*Given data*
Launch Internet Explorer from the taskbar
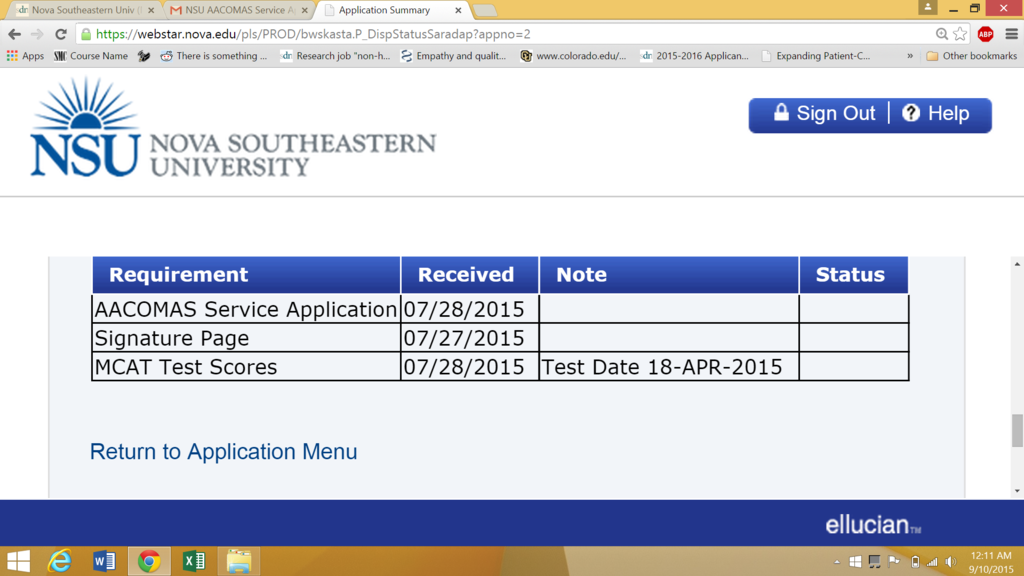This screenshot has height=576, width=1024. [60, 561]
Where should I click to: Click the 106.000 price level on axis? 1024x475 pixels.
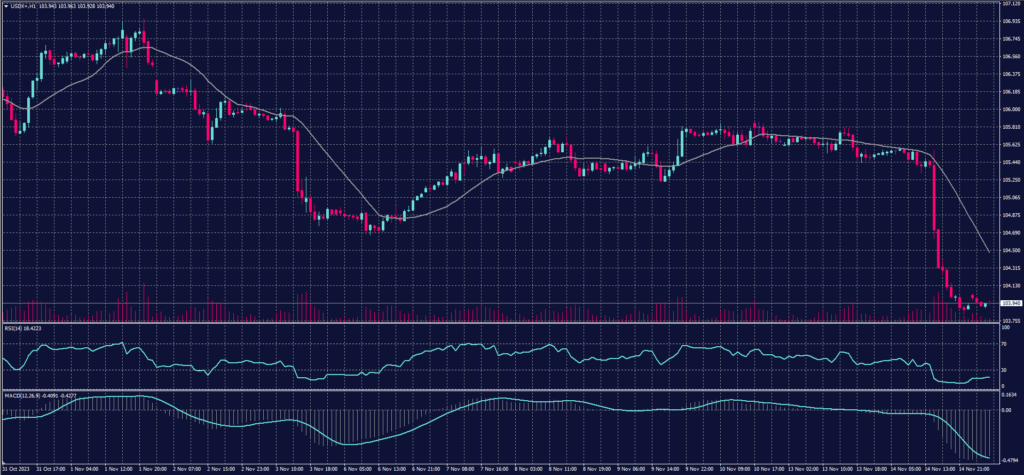1010,110
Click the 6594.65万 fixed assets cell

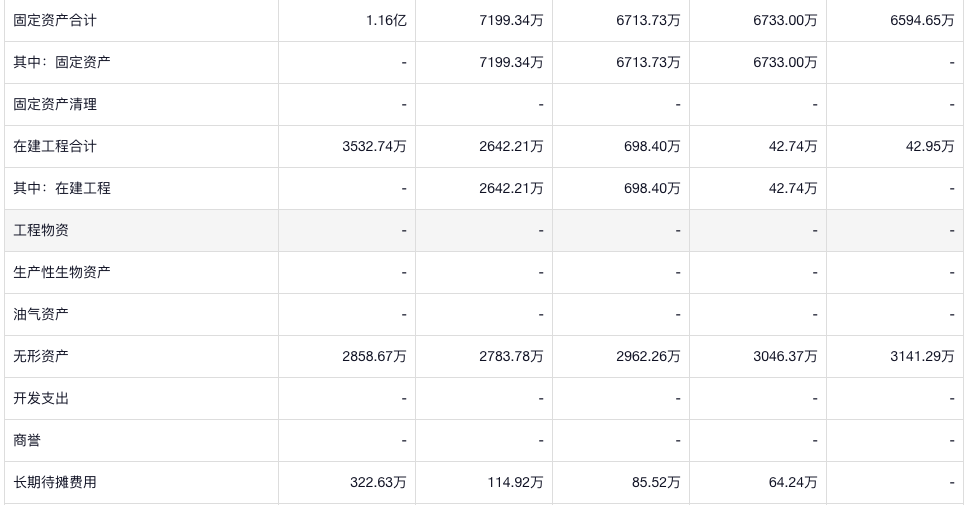(922, 20)
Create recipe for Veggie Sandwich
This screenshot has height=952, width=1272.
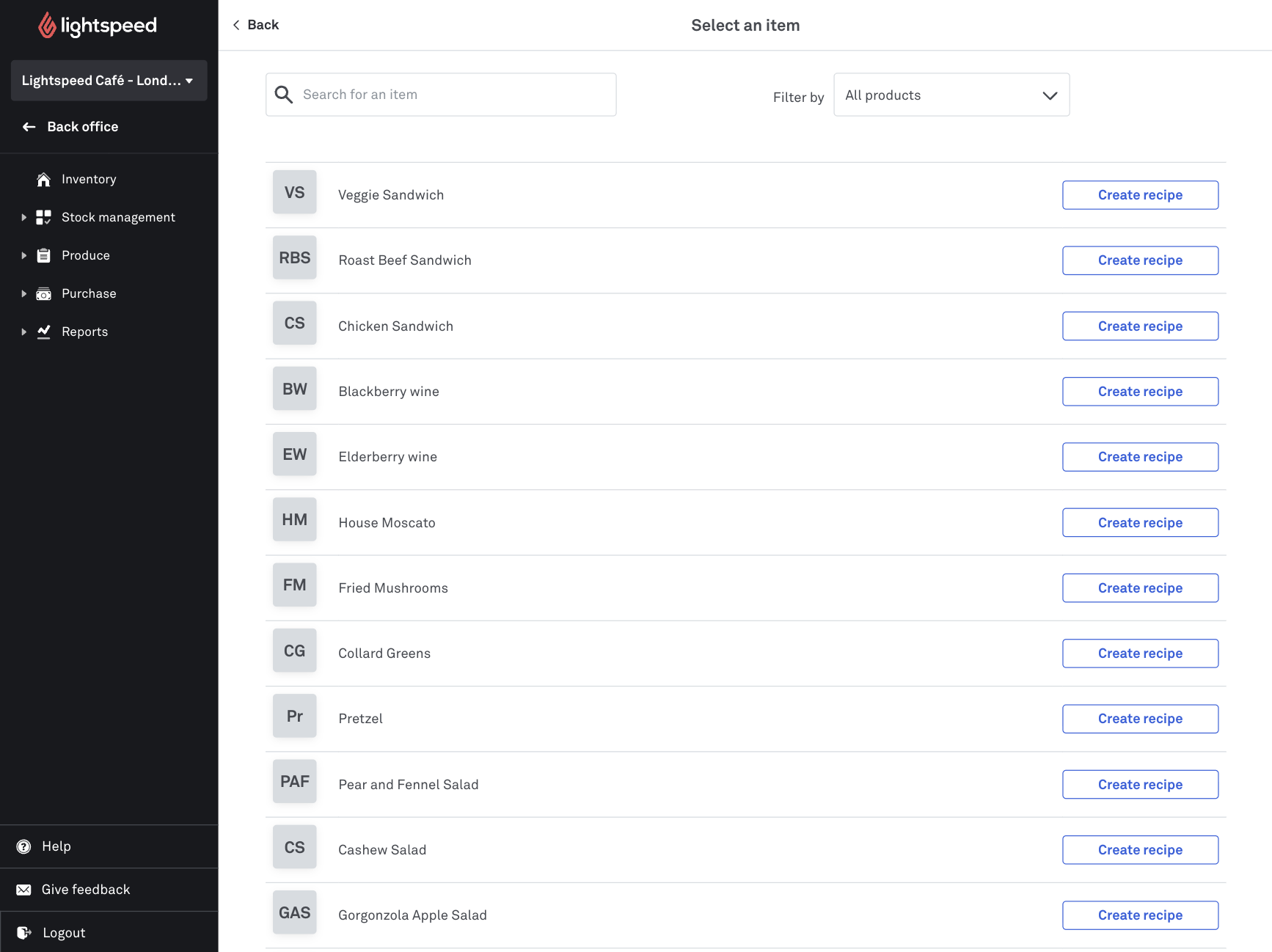coord(1139,195)
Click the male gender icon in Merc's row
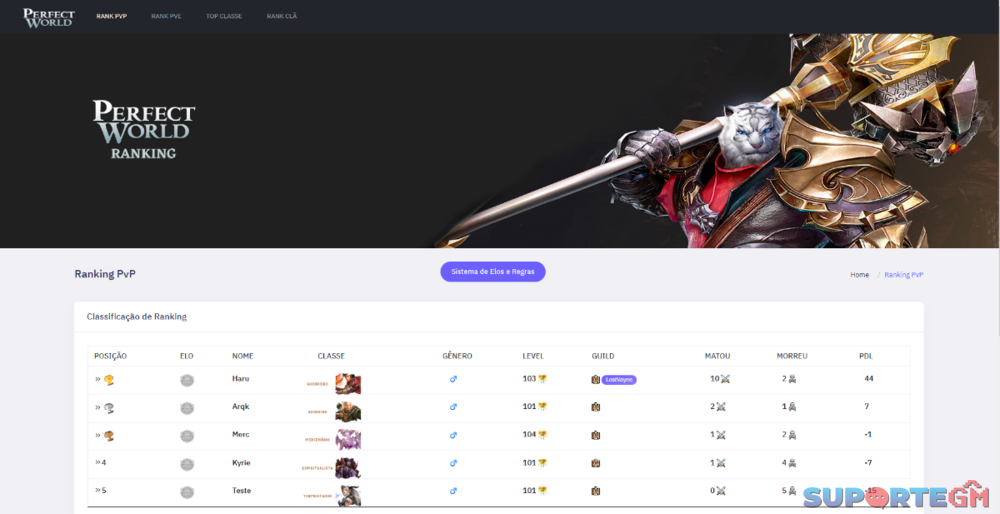Screen dimensions: 1000x514 453,435
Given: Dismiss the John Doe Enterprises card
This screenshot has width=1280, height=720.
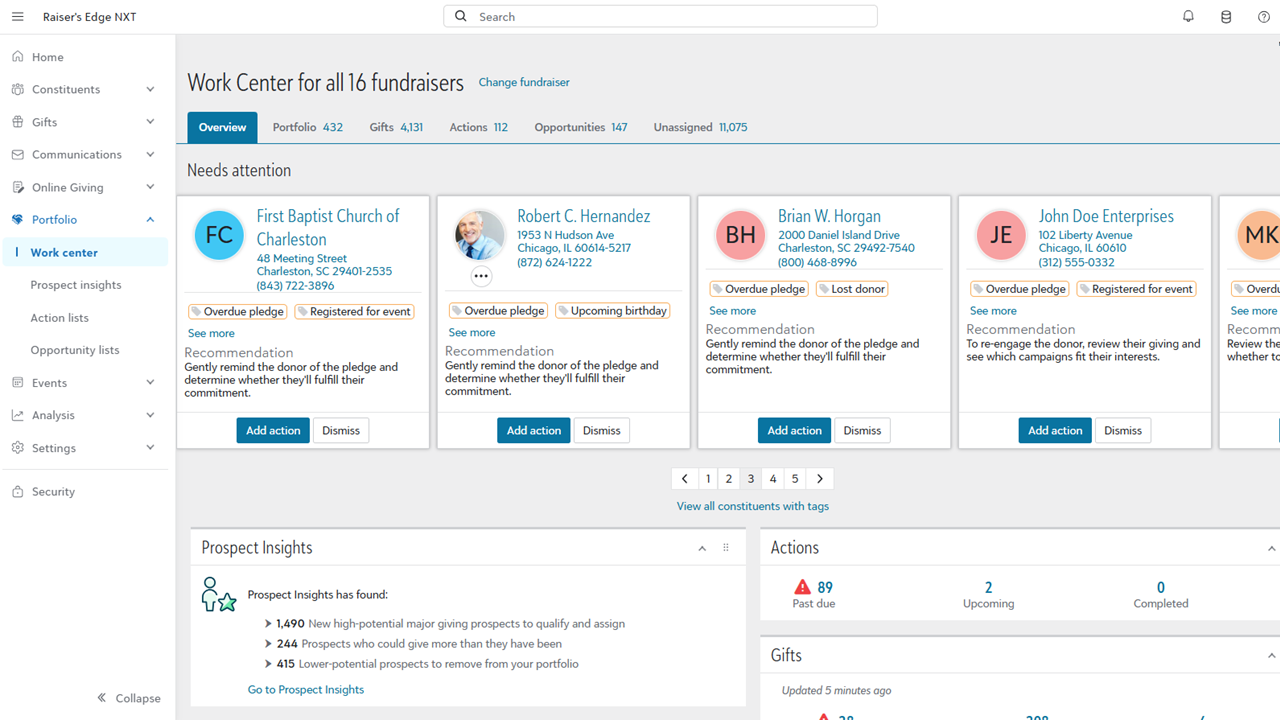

*Directions for this task*
Make an exact copy of the listing above. Do not include the pictures.

*Answer*
Launch Internet Explorer from the taskbar
This screenshot has height=576, width=1024. [60, 561]
Where should I click to: Click the 106.000 price level on axis? 1024x475 pixels.
1010,110
Click the 6594.65万 fixed assets cell

(922, 20)
Create recipe for Veggie Sandwich
This screenshot has height=952, width=1272.
coord(1139,195)
Click the male gender icon in Merc's row
Screen dimensions: 1000x514 453,435
Given: Dismiss the John Doe Enterprises card
This screenshot has width=1280, height=720.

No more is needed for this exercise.